John Perrotto is an American sports journalist who has written for The Beaver County Times, Baseball Prospectus, DKPittsburghsports.com, and Basketball Prospectus in his varied career. He is a member of the Baseball Writers' Association of America and a voter in the annual Baseball Hall of Fame election and occasionally other annual Major League Baseball awards.

Perrotto is a regular contributor to the “BP Daily” column on ESPN Insider and a writer for the Baseball Prospectus annual book. Perrotto resides in Pittsburgh.

==Career==

A graduate of Western Beaver High School (1981) and Geneva College (BA, 1985, English/Communications), Perrotto began his career as a sports writer for the Beaver County Times while still in college. His main beat was the Pittsburgh Pirates.
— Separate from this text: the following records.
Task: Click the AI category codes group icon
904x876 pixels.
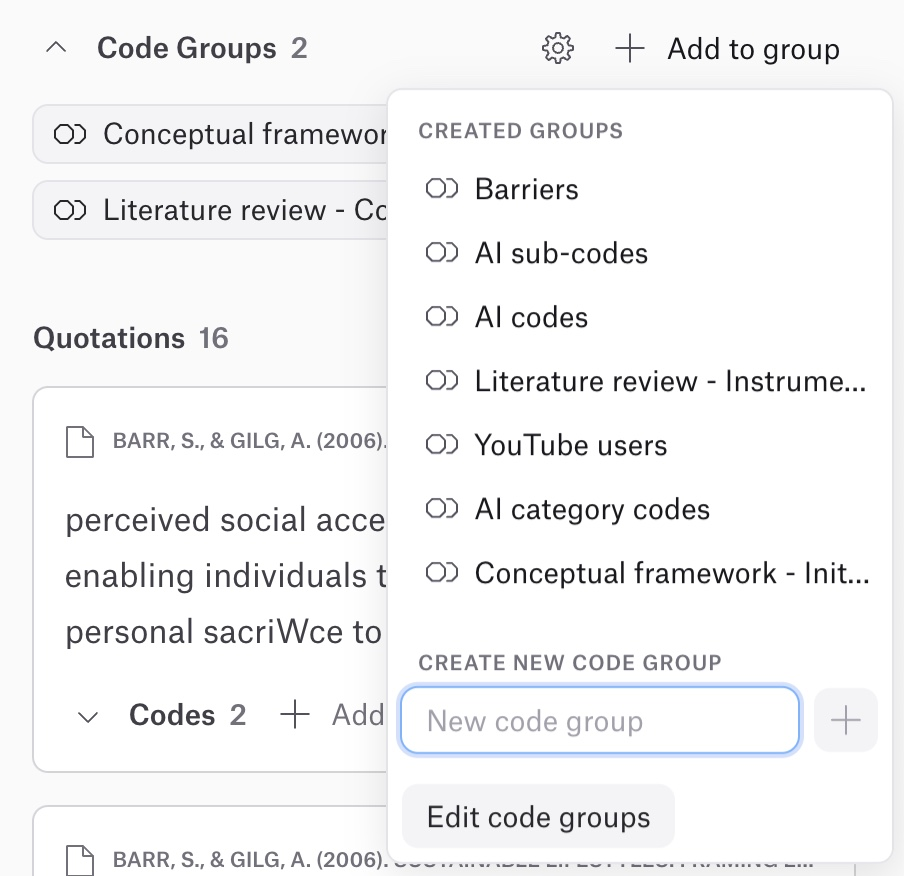Action: [x=441, y=509]
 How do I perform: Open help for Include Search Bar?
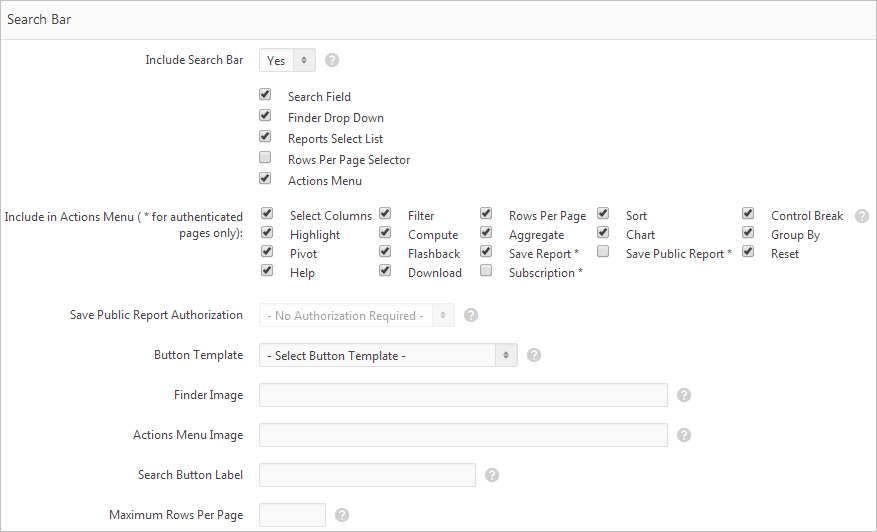(x=332, y=60)
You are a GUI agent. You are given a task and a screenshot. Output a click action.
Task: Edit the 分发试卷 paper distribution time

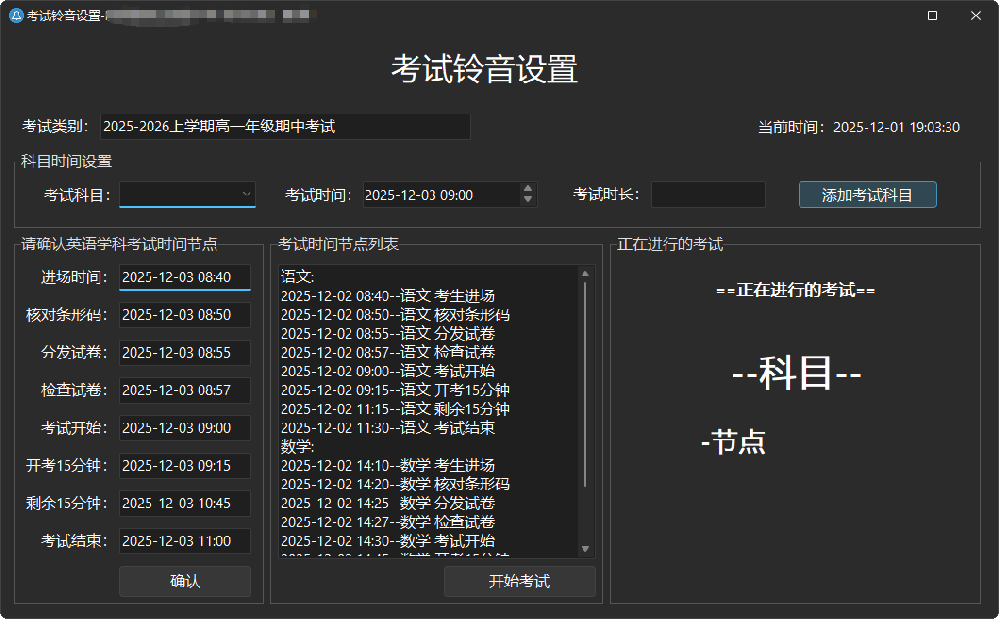click(184, 352)
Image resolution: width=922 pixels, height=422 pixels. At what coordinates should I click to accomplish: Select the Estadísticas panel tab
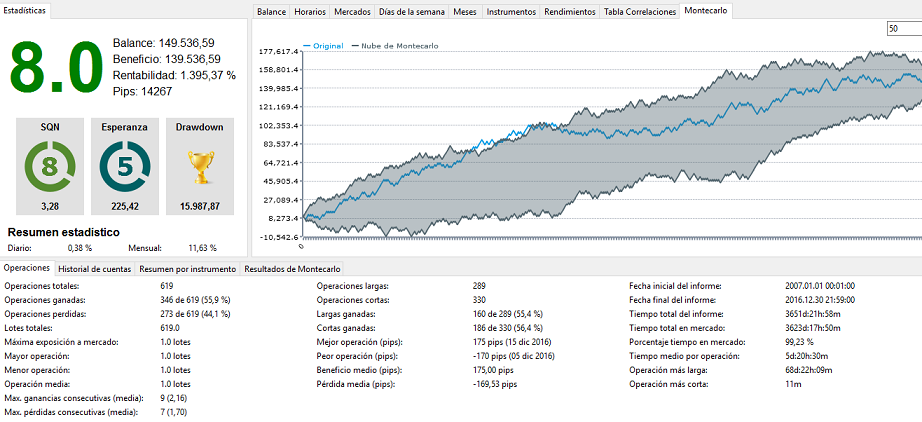[x=26, y=9]
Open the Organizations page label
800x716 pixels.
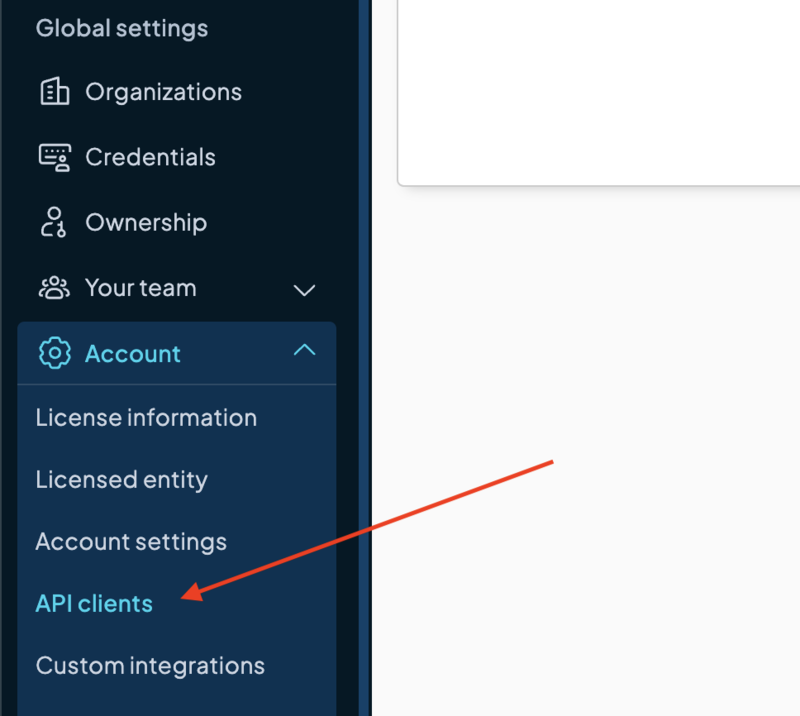point(163,92)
As an established baseball writer for the Beaver County Times since 1982, as well as for Baseball America since 1990, Perrotto joined the Baseball Prospectus (BP) staff in February 2007 as its first beat writer. For BP, he wrote two by-lined columns, “On the Beat” and “Every Given Sunday,” covering news and inside dope on organizational activities in all of Major League Baseball.

In November 2007, Perrotto also joined the staff of the online BasketballProspectus.com, for whom he wrote regular "Around the Rim" and “On the Beat” columns. Basketball Prospectus was affiliated with Baseball Prospectus as part of Prospectus Entertainment Ventures, LLC.

Perrotto was hired by the Pittsburgh Pirates majority owner Bob Nutting in January 2008 to write about the Pirates at Piratereport.com. Perrotto had left his position as a reporter for the Beaver County Times in December 2008 after the paper scaled back its beat coverage of the Pirates team. According to reports, Pirate Report executives were dissatisfied with the negative tone of his coverage. In October, 2009, Perotto was replaced by veteran baseball writer-columnist and Hall of Fame voter Paul Ladewski, a decision that left him admittedly bitter and angry.

In January 2010, Perrotto became a full-time employee of Baseball Prospectus as well as editor-in-chief of BaseballProspectus.com. He served in that role for one year. In January 2011, Perrotto returned to the Beaver County Times as a contributor. Six years later, Perrotto was hired as a Pirates beat reporter with DK Sports Pittsburgh. His tenure at DK Pittsburgh Sports ended after less than two seasons due to reported disagreements over editorial and business direction with site founder and editor-in-chief Dejan Kovacevic. In 2020, he underwent successful triple-bypass heart surgery.

==Credits==

Perrotto has two film credits, for appearing as himself on "ESPN Sports Century" (2001) and "ESPN 25: Who’s #1?” (2005).